Nada errado com o arsenal natureba – muito pelo contrário, ele é, de longe, a melhor arma da boa saúde. Mas defender o uso de métodos de cura alternativos no lugar dos cientificamente reconhecidos como eficazes é a raiz do problema que o mundo enfrenta hoje. Por conta da rápida disseminação dessas informações, muitas pessoas acabam embarcando em teorias de influenciadores wellness com pouco ou nenhum background para suas pregações. Ser vegano não faz de ninguém um porta-voz da saúde alternativa em detrimento da medicina tradicional. “É preciso ter cuidado porque há muito engodo e charlatanismo na internet. Siga apenas fontes sérias e coerentes com pesquisas clínicas corretas”, alerta o médico nutrólogo Daniel Magnoni, do Hospital do Coração, de São Paulo.

 

Foto: Brian Doherty/Arquivo Harper’s Bazaar

Ignorar a ciência tem se provado mais perigoso do que se imaginava – e a explosão de casos da nova variante ômicron do coronavírus está aí para provar que países que não aderiram à vacinação em massa estão pagando o seu preço com a alta das internações, inclusive.
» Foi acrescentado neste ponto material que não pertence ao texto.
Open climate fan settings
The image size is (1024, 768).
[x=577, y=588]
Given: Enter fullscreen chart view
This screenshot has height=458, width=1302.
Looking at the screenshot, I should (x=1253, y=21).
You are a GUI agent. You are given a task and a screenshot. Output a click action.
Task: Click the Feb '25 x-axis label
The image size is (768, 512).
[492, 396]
Ou seja, a atitude de poucos pode impactar na maioria.

O ideal de saúde holística tem ainda um outro questionamento: pode funcionar, sim, mas para um classe mais privilegiada social e economicamente, com acesso a bons hospitais e medicamentos, caso a terapia estritamente natural não se mostre efetiva. Não é o que acontece com os menos favorecidos – em todo o mundo, pretos e pobres são os mais afetados pela Covid-19.

Há ainda uma indústria bilionária por trás dos gurus de wellness, que vendem um universo de suplementos de clean eating, superfoods, cristais, banhos de autocuidado, skincare vegano e, claro, todo tipo de acessório para as práticas de ioga e meditação.
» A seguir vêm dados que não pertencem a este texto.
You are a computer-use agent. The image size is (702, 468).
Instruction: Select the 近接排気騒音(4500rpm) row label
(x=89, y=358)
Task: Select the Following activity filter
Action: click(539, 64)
A indústria do bem-estar hoje vale 4,5 trilhões de dólares, com a marca Goop, de Gwyneth Paltrow valendo 250 milhões sozinha. Seu site, aliás, fez uma lista de produtos recomendados por seu “praticante de medicina funcional” para ajudar a aliviar a Covid longa. Nenhum respaldo médico. Pessoas como Paltrow e a modelo autraliana Miranda Kerr, que lançou sua marca de skincare Kora Organics, e tem mais de 12 milhões de seguidores no Instagram, têm enorme poder de sedução e persuasão. E há um esquadrão de pessoas desassistidas e vulneráveis em busca de todo o tipo de atenção.

Por fim, o movimento wellness é inegavelmente importante, mas, sem controle, codifica um individualismo desenfreado: a ideia de que somente você é responsável por seu bem-estar. Os gurus tratam a si mesmo como uma fonte de melhorias sem fim. Mas o fato é que, no fim das contas, a pandemia trouxe à tona a verdade de que a boa saúde é um luxo. Nos países mais ricos, como a Inglaterra, os mais abastados vivem em média uma década a mais do que os mais pobres.

Mais do que olhar para dentro, esse é um momento de olhar para fora, para o mundo, e entender como melhorá-lo. E isso inclui alguns sacrifícios e atitudes contra a vontade, em prol de um bem maior. Como tomar a vacina, por exemplo, e proteger a si e aos mais vulneráveis. O bem-estar cego, ao contrário, incentiva as pessoas a encontrarem realização espiritual e um corpo saudável olhando única e exclusivamente para si. Um wellness egoísta, enfim.